What to Do When You’re Arrested for Federal Drug Charges

Getting arrested for a federal crime involving drugs can be nerve-wracking. You know that federal crimes are much more severe than state or local crimes, and you’re anxious about what kind of sentence you’ll be given. You’re wondering if you’ll have to spend years behind bars, away from your loved ones, and have to pay a huge fine. You hope that this arrest doesn’t ruin your life.

The truth of the matter is that being found guilty of a federal drug charge is a serious matter, and prison time and fines are a possibility. However, if you have the right defense on your side, you’ll have a much better chance of getting the charges dismissed or taking a plea deal. Then, you might have to serve less time and pay smaller fines, which could be a huge relief.

If you have been arrested for a federal drug charge, then it’s time to learn about what could happen in the future and how an experienced criminal defense attorney can help you.

The Definition of a Federal Crime

A federal crime occurs when you break federal law. The United States Congress – the House of Representatives and the Senate – create federal laws that cover national security and interstate commerce or other areas of the law where the federal government would have a say. For example, if a crime occurred on federal property, then the perpetrator could be charged with a federal crime.

When it comes to the investigation process for a federal crime, the Federal Bureau of Investigation (FBI), NSA (National Security Agency), Border Patrol, or Drug Enforcement Administration (DEA) will get involved.

What Is a Federal Drug Crime?

A federal drug crime is a federal crime that involves drugs. Some federal drug crimes include:

  • Drug abuse violations
  • Drug trafficking
  • Exportation of drugs
  • Importation of drugs
  • Murder committed during a drug-related drive-by shooting

Drug abuse violations prohibit the distribution, production, and/or use of certain controlled substances and the equipment or devices that are used for preparing or utilizing them.

Drug trafficking involves selling, illegally importing, and transporting unlawful controlled substances like cocaine, marijuana, methamphetamines, and heroin, among other illegal drugs.

The exportation and importation of drugs involves illegally importing drugs into the U.S. or exporting them out of the U.S. This applies whether it’s an illegal drug that is going to be sold commercially or it’s your prescription drug. You must have authorization to import or export drugs and if you don’t, you could be charged with a crime.

**WORK INSTRUCTIONS**
1) In the article on federal drug charges, who creates federal laws?
2) Write the next few paragraphs of the article on federal drug charges, starting right after its final sentence.

**PROVIDED MATERIAL**
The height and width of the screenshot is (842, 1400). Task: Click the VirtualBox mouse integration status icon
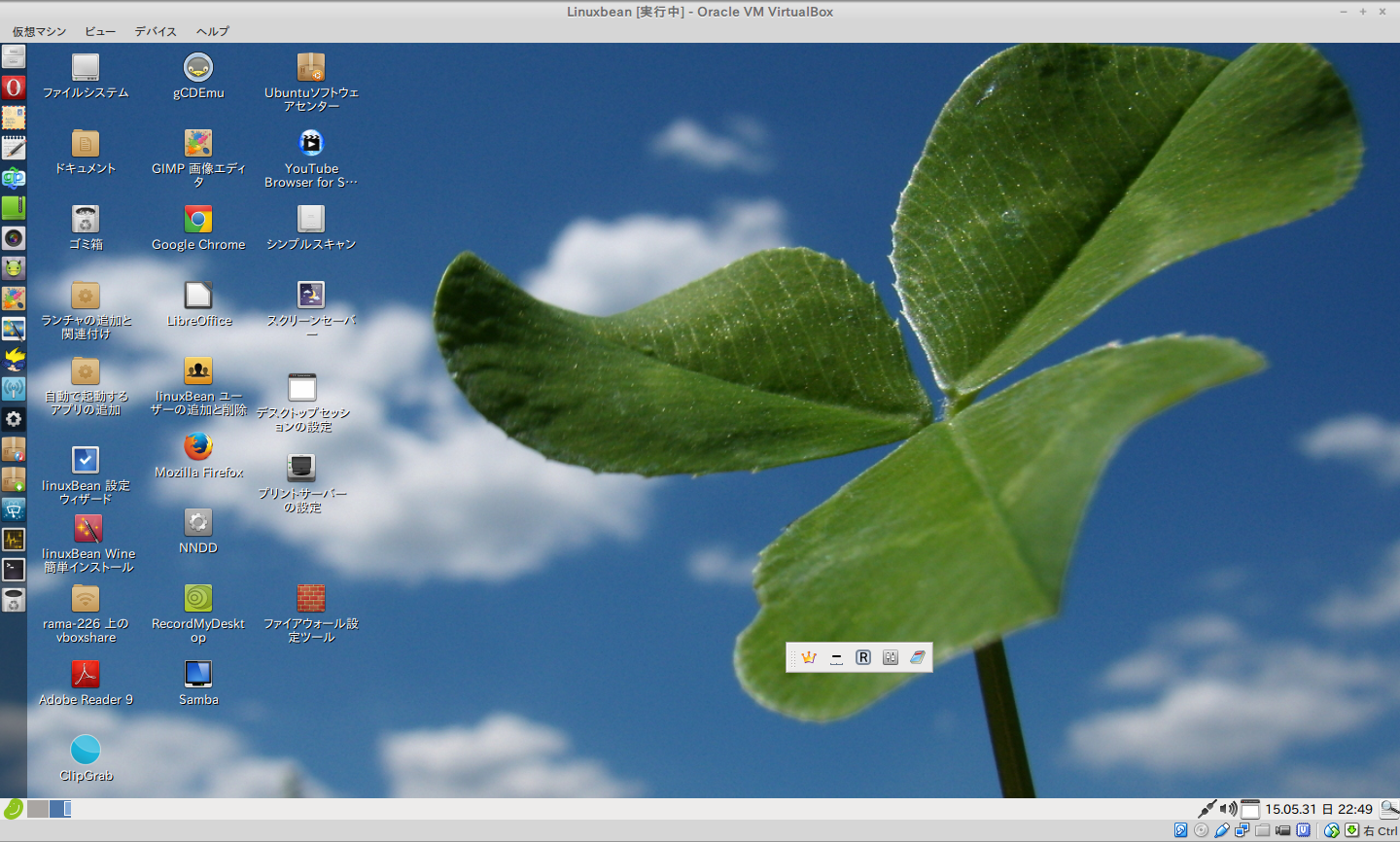point(1331,831)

**ANSWERS PROVIDED**
1) The United States Congress, made up of the House of Representatives and the Senate.

2)
Federal law would apply to a drug-related drive-by shooting if the shooting is done in furtherance of or to avoid detection of a major drug offense.

Could You Get Charged for a State Drug Crime Too?

Double jeopardy does not apply when it comes to federal and state law. In fact, if you commit certain crimes, you may be found guilty of breaking both state and federal law, and typically, the state sentencing will be added onto the federal sentencing.

One example would be if you trafficked illegal drugs across state lines but then sold them illegally in one state. The federal government could press charges and so could the state where you were selling the drugs.

What to Do if You’re Arrested for Federal Drug Charges

If you’re arrested for federal drug charges, you should exercise your Fifth Amendment right, which is the right to stay silent. Law enforcement may pressure you to reveal information to them, but you do not have to say anything.

Next, you should request to call a criminal defense attorney that has experience with federal drug crimes. Many criminal defense attorneys are open 24/7, so even if you’re arrested late at night, they will be open and will get back to you right away. They know that when you get arrested, it’s an emergency situation, which is why they are always on call.

One thing to note: When you call your attorney, do not confess to anything or give away too many details about what happened. Instead, let your attorney ask you questions, and then answer them as best as you can. On this phone call, your criminal defense attorney will advise you on what to do moving forward.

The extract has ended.